Still, glad to see the improvement.
January 22nd, 2008 at 11:22 am
I suppose it depends on your IDE. Eclipse has a pretty nice plug-in system but I imagine that this could be duplicated for IntelliJ IDEA and NetBeans.
January 22nd, 2008 at 11:33 am
Time spent tweaking my tools is time -not- spent working with clients. The difficulty of transitioning into a new IDE is not that great compared to porting a plug-in.
Of course, I could wait for someone else to port it, but that’s just the same problem as before. Depending on someone else to provide access to my own data is not a place I want to be.
January 22nd, 2008 at 11:52 am
By the by, if you want to do revision tracking on documents using Subversion, RTF probably isn’t the best format.
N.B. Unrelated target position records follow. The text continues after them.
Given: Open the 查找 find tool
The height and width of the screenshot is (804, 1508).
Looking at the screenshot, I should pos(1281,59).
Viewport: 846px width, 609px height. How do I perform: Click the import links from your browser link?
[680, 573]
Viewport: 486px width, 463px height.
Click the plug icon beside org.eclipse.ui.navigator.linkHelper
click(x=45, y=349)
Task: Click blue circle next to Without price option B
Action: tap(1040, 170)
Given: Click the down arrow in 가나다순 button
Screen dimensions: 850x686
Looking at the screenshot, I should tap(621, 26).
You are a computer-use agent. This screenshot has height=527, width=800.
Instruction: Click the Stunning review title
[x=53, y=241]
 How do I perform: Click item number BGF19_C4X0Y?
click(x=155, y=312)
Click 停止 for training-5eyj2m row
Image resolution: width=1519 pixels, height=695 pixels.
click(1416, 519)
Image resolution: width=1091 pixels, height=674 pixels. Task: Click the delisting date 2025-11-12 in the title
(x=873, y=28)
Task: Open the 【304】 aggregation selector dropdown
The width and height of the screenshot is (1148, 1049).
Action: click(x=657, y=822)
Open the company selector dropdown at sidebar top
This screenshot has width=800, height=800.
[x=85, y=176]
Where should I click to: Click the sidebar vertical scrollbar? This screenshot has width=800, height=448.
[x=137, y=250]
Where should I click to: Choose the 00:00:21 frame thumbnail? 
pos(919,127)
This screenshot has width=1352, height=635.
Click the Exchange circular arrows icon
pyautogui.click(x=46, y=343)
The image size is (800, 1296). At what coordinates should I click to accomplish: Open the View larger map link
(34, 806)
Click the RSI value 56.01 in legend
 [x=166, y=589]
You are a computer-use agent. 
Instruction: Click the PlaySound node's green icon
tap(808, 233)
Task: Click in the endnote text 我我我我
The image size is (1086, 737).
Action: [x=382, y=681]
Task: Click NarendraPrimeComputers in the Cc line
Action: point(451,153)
Yes, it’s universally available but it isn’t quite plain text, which is what tools like Subversion excel at tracking changes to. Even an XML format like DocBook would be easier to work with.
January 22nd, 2008 at 12:44 pm
I’ve never had an issue with .rtf files, but I see what you’re saying. Still, XML? I’d rather use textile, myself, but I’ve never gotten too hung up on the difference between content and presentation. It’s invaluable when your content changes regularly (e.g. just about every web app written ever) but less so for docs.
Whatever I use, it had better be readable by a client with zero technical experience. Exporting as a .pdf isn’t an option — not when the client might want to make edits.
January 22nd, 2008 at 1:51 pm
True. For stuff that the client needs to work with directly, an XML dialect is a terrible option. Sure, they could easily see the current document in their favourite format but their changes would have to be made to the XML . As long as you don’t really need to look at the diffs, I could see RTF being a much better option in that case. =P
For internal use or for end-user documentation that is produced entirely by us, DocBook would work really well, I think. Many open source software projects already use it with great success. I think it is even a standard in KDE development.